The Owl_stats.Cdf module provides cumulative distribution functions.

Please refer to GSL documentation for details.

Randomisation functions

val seed : int -> unit
seed x sets x as seed for the internal random number generator.
val shuffle : 'a array -> 'a array
shuffle x return a new array of the shuffled x.
val choose : 'a array -> int -> 'a array
choose x n draw n samples from x without replecement.
val sample : 'a array -> int -> 'a array
sample x n draw n samples from x with replacement.

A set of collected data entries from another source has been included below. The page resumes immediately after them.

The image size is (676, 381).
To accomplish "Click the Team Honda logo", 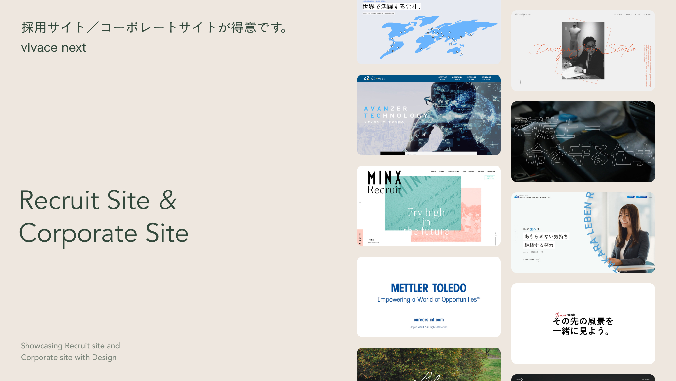I will 565,315.
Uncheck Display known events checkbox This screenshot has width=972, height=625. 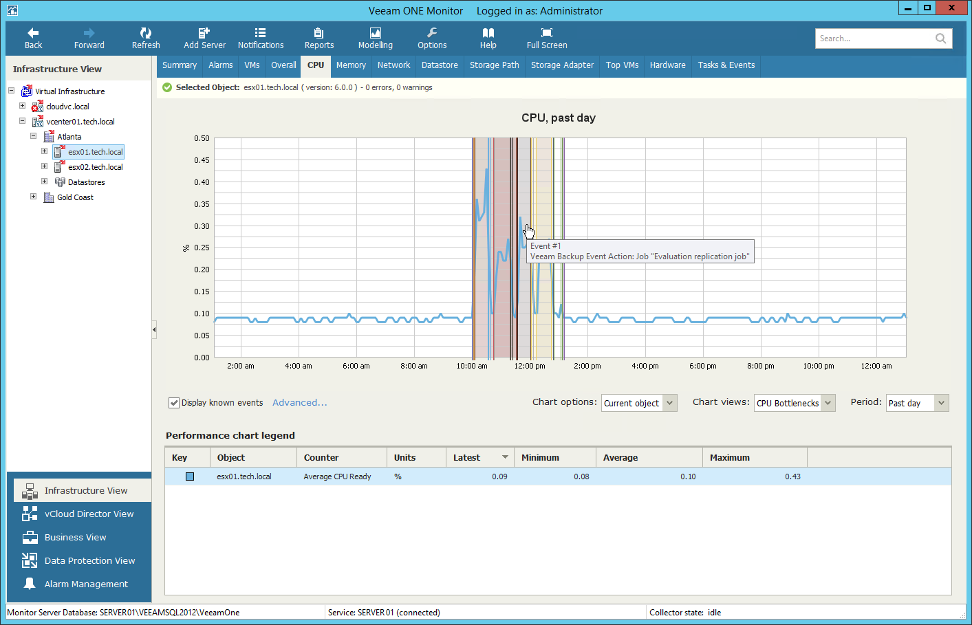coord(174,403)
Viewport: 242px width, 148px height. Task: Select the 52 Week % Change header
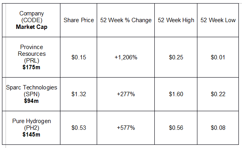[126, 20]
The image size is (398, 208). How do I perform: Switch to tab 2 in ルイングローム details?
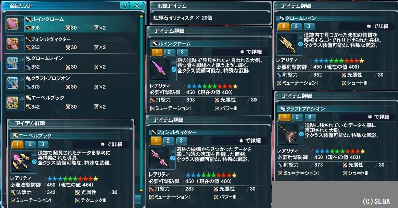169,52
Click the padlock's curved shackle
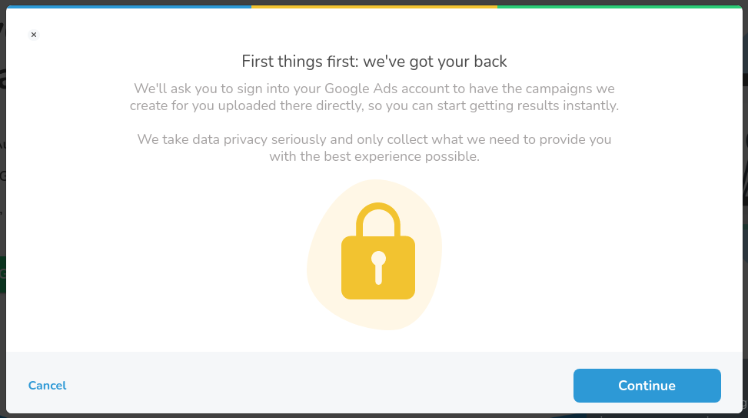This screenshot has width=748, height=418. tap(378, 219)
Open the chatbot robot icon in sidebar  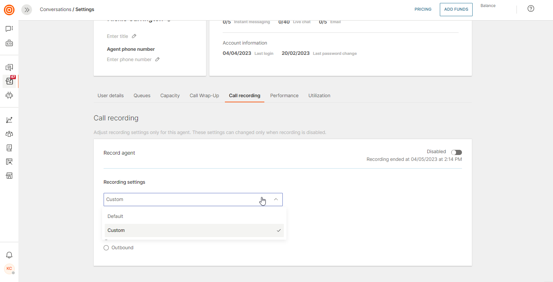click(9, 95)
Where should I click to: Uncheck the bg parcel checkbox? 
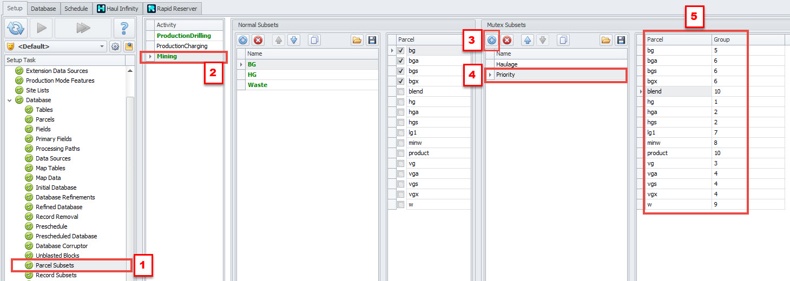pyautogui.click(x=401, y=50)
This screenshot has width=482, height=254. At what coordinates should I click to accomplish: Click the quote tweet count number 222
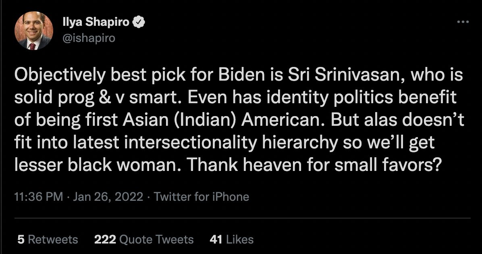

Basic statistical functions

val mean : ?w:float array -> float array -> float
val variance : ?w:float array -> ?mean:float -> float array -> float
val std : ?w:float array -> ?mean:float -> float array -> float
std x calculates the standard deviation of x.
val sem : ?w:float array -> ?mean:float -> float array -> float
sem x calculates the standard error of x, also referred to as standard error of the mean.
val absdev : ?w:float array -> ?mean:float -> float array -> float
val skew : ?w:float array -> ?mean:float -> ?sd:float -> float array -> float
val kurtosis : ?w:float array -> ?mean:float -> ?sd:float -> float array -> float
kurtosis x return the Pearson's kurtosis of x.
val central_moment : int -> float array -> float
val covariance : ?mean0:float -> ?mean1:float -> float array -> float array -> float
val correlation : float array -> float array -> float
val pearson_r : float array -> float array -> float
val kendall_tau : float array -> float array -> float
val spearman_rho : float array -> float array -> float
val autocorrelation : ?lag:int -> float array -> float
val median : float array -> float
median x returns the median of x.
val percentile : float array -> float -> float
percentile x p returns the p percentile of the data x. p is between 0. and 1. x does not need to be sorted.
val first_quartile : float array -> float
first_quartile x returns the first quartile of x, i.e., 25 percentiles.
val third_quartile : float array -> float
third_quartile x returns the third quartile of x, i.e., 75 percentiles.
val min : float array -> float
val max : float array -> float
val minmax : float array -> float * float
val min_i : float array -> float * int
val max_i : float array -> float * int
val minmax_i : float array -> float * int * float * int
val sort : ?inc:bool -> float array -> float array
val argsort : ?inc:bool -> float array -> int array
val rank : ?ties_strategy:[ `Average | `Max | `Min ] -> float array -> float array
Computes sample's ranks.

The ranking order is from the smallest one to the largest. For example rank [|54.; 74.; 55.; 86.; 56.|] returns [|1.; 4.; 2.; 5.; 3.|]. Note that the ranking starts with one!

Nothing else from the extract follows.